Yes, I get that money "makes the world go 'round" and all that. I may be silly but I do understand why it exists. And I do understand how ridiculous it is to pretend it's not important.

But dang. I wish it wasn't so necessary....

Now that the Fest season is looming again the 'M' word is uppermost on my mind. I'm forced to once again acknowledge that dollar sign, make tentative eye contact with it, awkwardly renew our strange little relationship and dance the uncomfortable dance of commerce. Because I have a business (if you can even call it that) Fest's seven busy weekends are essentially all about the Making of Money; there's no getting around it. And if I'm smart I'll figure out a way for the two of us to get the heck along. Learn those dance steps already. Take it to the next level....

Ideas for this year's products have been fleshed out, and now they need printing, packaging, framing. Sums are adding up quickly and I already have costs to recoup, more bills to pay.... I must sell my work in order to pay those bills. And then sell it some more so I can hopefully live frugally again for another year so I can do it all over again.

Fest -- aka The Minnesota Renaissance Festival -- is my primary gig now. I used to do other shows, but doing so took its toll, and now that I'm the age I am I find that all the travel and set-up drains me almost as much as the Meet-and-Greet. And although I can apparently act like an extrovert when necessary, the recovery time needed afterward is phenomenal, and I eventually discovered that Fest was about as much spotlight as I could take; the remainder of the year gave me barely enough time to bounce back.

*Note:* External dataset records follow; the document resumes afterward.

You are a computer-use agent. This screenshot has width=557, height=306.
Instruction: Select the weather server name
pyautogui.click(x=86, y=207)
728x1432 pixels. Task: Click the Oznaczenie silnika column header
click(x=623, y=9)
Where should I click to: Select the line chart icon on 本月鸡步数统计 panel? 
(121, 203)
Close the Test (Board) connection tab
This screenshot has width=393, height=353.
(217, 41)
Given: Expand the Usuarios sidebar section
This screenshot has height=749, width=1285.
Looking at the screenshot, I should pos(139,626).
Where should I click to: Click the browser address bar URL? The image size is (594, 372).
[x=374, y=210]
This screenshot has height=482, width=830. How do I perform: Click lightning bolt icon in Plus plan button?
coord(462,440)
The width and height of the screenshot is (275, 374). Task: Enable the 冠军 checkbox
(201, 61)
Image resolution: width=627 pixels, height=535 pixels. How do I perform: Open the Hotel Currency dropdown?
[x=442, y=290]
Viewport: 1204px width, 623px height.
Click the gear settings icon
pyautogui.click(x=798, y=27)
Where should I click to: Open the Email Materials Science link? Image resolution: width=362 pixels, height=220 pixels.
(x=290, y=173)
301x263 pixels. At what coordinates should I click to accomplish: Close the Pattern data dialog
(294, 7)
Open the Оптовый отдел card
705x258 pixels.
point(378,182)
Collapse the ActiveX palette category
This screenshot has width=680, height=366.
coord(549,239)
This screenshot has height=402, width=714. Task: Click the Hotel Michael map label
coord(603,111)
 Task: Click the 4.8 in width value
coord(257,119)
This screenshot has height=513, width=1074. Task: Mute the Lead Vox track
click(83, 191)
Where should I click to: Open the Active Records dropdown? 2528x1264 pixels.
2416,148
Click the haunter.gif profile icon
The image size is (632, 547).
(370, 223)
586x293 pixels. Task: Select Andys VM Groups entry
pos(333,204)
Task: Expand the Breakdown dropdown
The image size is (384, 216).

But I couldn't give up art shows completely. Fest was my first, it's where I began. And I found that being somewhere where folks can find me, see me, meet me, talk with me, is somehow tremendously important to my sales (boom: my Catch22). I'd have thought just the opposite, frankly -- that I'd be my own worst enemy -- but my records show that I have far better sales when I'm in attendance and actively engaged than when I'm not. So it helps a LOT to 'gird my loins,' step out of my comfort zone, and make the most of every Fest moment, and I do what I can.

Even though Fest is seasonal and occurs for only seven weekends in the fall, it keeps my boat afloat from one year to the next. But just barely. And only if conditions are right. Throw in some bad weather (or a host of other unforeseen predicaments/situations) and the final numbers can be disastrous. It doesn't take much. Even an afternoon of Too Many Chatty Friends Crowding Out Too Few Buying Customers can send me over the money cliff....

I know I could do better. I'm just not sure how, exactly. I don't want to be That Artist who goes for everyone's wallet. I've been around artists like that, who can't bother to be nice until you show them the color of your cash.... I want those who visit my Fest shop to walk away with a good memory, even if they don't buy anything.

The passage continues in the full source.